The hospital found that a clinical information and physician order-entry system it assembled worked so well that it now sells applications and consulting services for those systems to other hospitals.

"There's no reason everyone has to learn from their own errors," says Dr. Eran Bellin, medical informatics director at Emerging Health Information Technologies, formerly known as the MIS department at Montefiore Medical Center.

Emerging Health is a wholly owned subsidiary of Montefiore and, in addition to its IT services business, continues to run Montefiore's IT operations.

Montefiore is 100% direct doctor order-entry, says Jack Wolf, CIO of Montefiore and CEO of Emerging Health.

Montefiore has long taken a progressive approach to IT. The hospital began electronically recording lab-test results about 15 years ago and implemented a physician order-entry system in 1997. Only 3.5% of hospitals nationwide have some type of electronic physician order-entry system, which doctors use to record patient data and order lab tests and medications for patients, according to a study published in April by the Leapfrog Group, a consortium of health-care institutions. "We are one of the few medical institutions in the country that is 100% direct doctor order-entry," says Jack Wolf, who serves as CIO of Montefiore and CEO of Emerging Health.
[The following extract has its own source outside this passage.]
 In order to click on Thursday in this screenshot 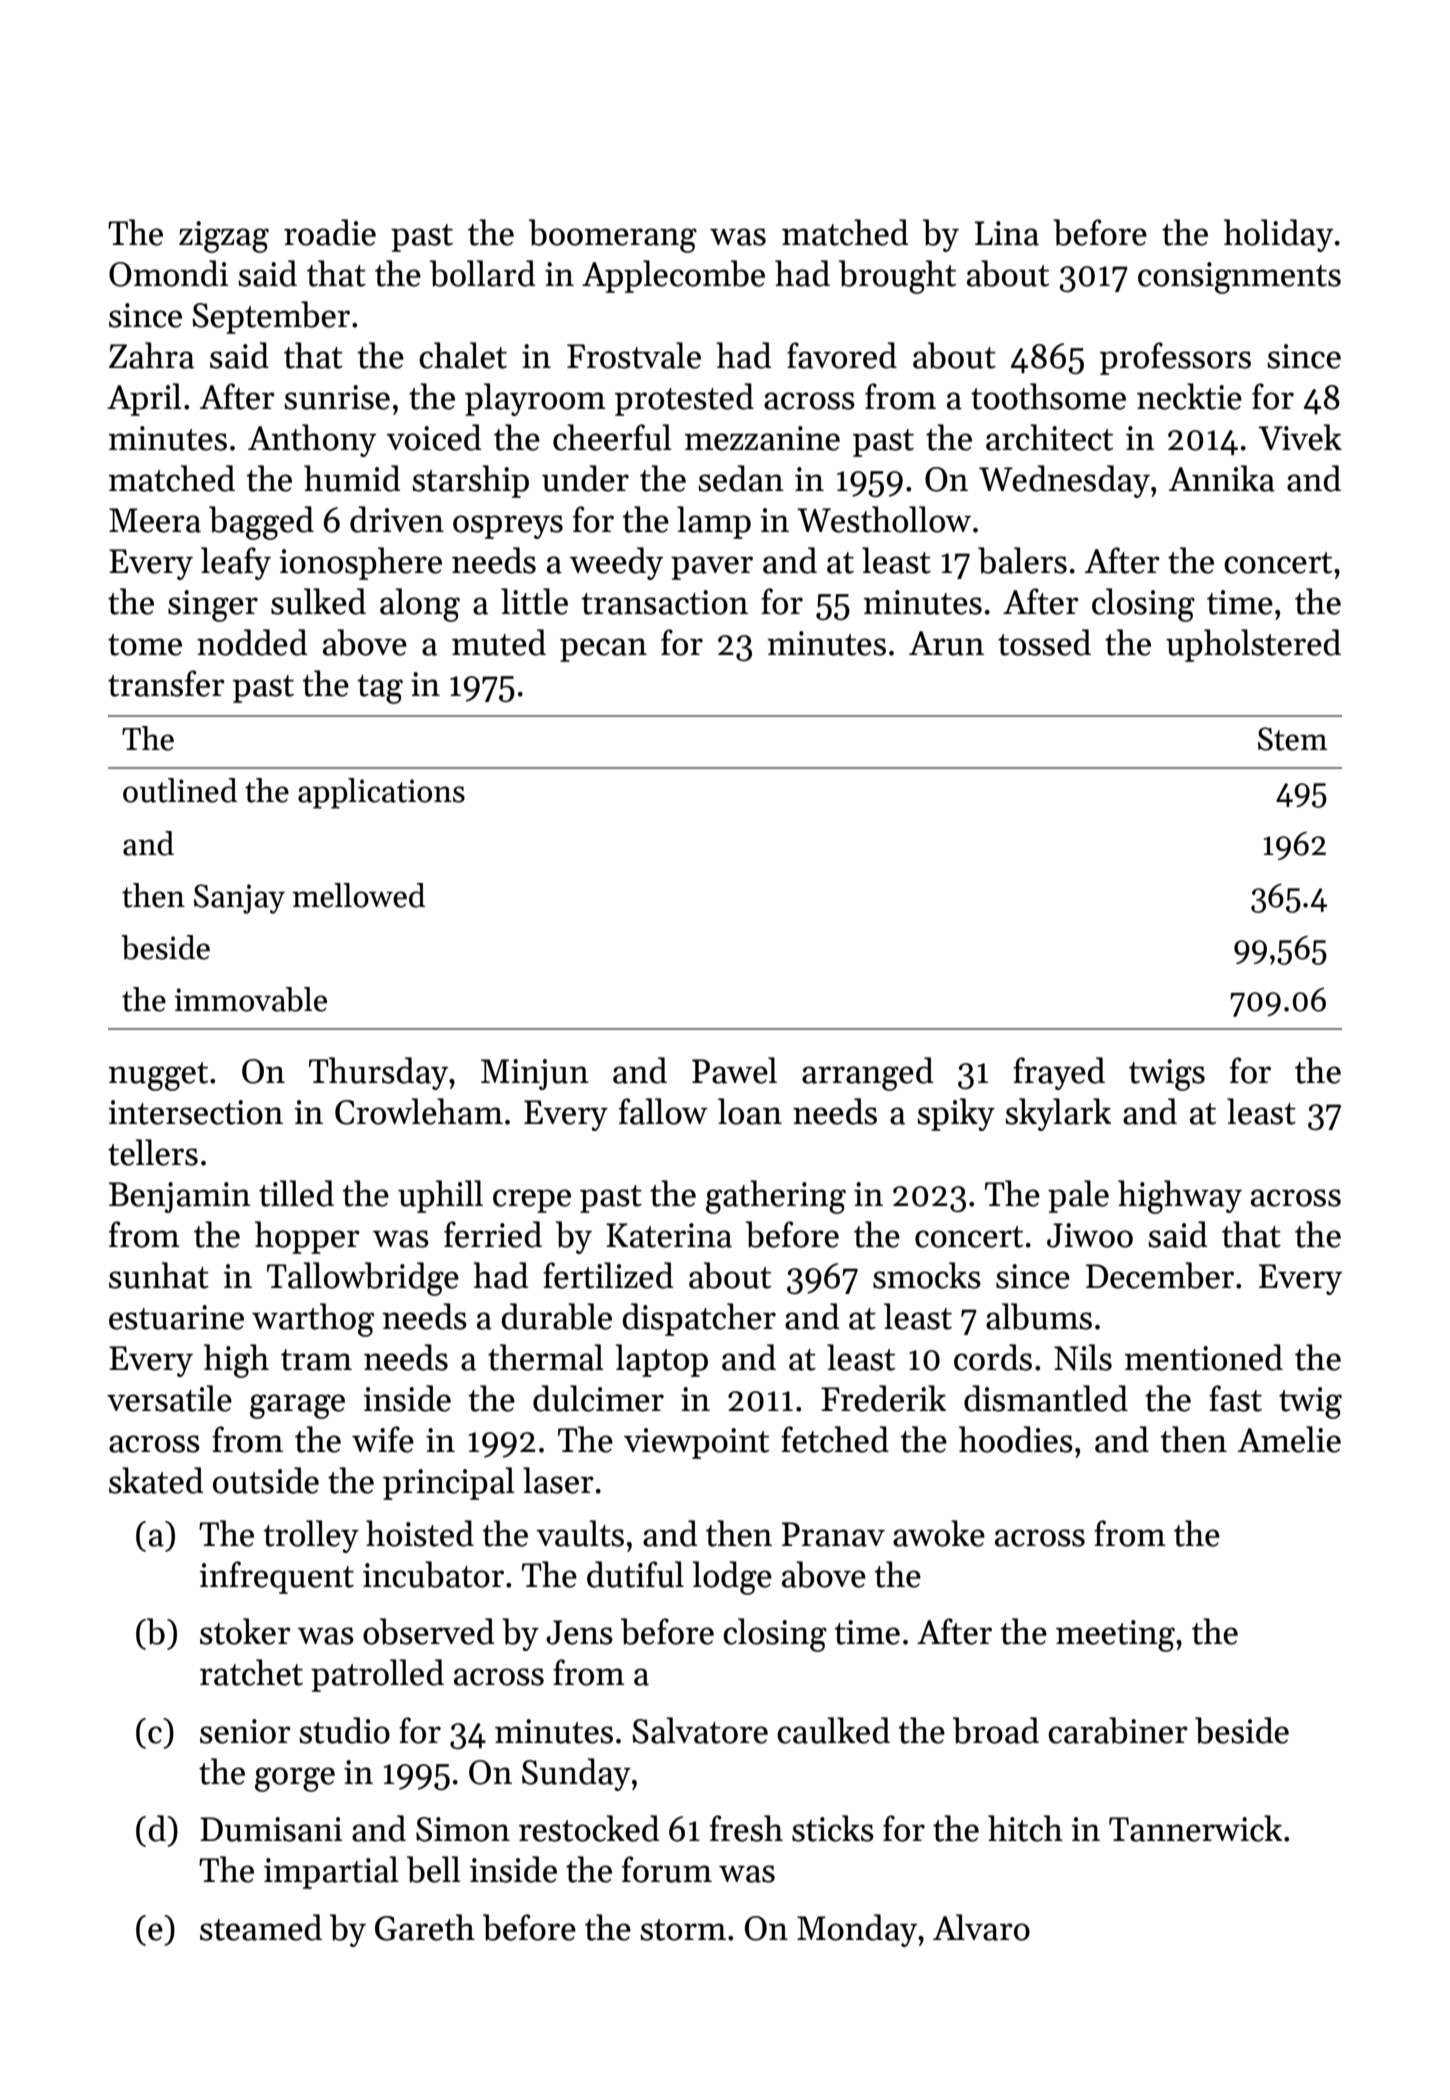, I will do `click(379, 1073)`.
At Montefiore, doctors use wireless laptops and handheld devices to order medications and check test results. The system is designed for internal operations and doesn't access outside retail pharmacies and labs, for example. It's built on clinical and financial applications from IDX Systems Corp. and laboratory-management apps from Triple G Systems Group Inc., all running on Hewlett-Packard NonStop servers.

Because the clinical information and physician order-entry systems are paperless, it was necessary to create a backup repository of all data, Wolf says. Transactional data from operational systems is constantly mirrored to the repository using data-synchronization software from GoldenGate Software Inc. Immediate failover capabilities kick in if main systems unexpectedly go down.

The GoldenGate software also copies operational data into a data warehouse, based on Sybase Inc.'s database, which administrators, physicians, and hospital workers use to generate reports about the length of patient stays, bed-utilization rates, drug-prescription trends, and other metrics for measuring and improving business processes. Emerging Health also developed a custom application that taps into the data warehouse for conducting research on illnesses and treatments.

But while development of such complex IT operations may be possible for a 1,000-bed hospital like Montefiore, which gets 800,000 patient visits each year, the needed investments and expertise are often out of reach for smaller health-care organizations. "These are things that other hospitals just can't do," Bellin says.

Emerging Health offers consulting services to resource-strapped hospitals assembling their own clinical and physician order-entry systems and resells the IDX and Triple G applications; it also provides those apps on a hosted basis. The subsidiary trains employees on the systems and works with HP for hardware maintenance and service.

Emerging Health provides clinical information and patient billing systems as a hosted service to Bronx-Lebanon Hospital Center, an 800-bed hospital and nursing home, and will soon host a physician order-entry system for the hospital. By contracting with Emerging Health, Bronx-Lebanon chief operating officer Steven Anderman says, the hospital shaved two to three years off the time needed to install the new IT system.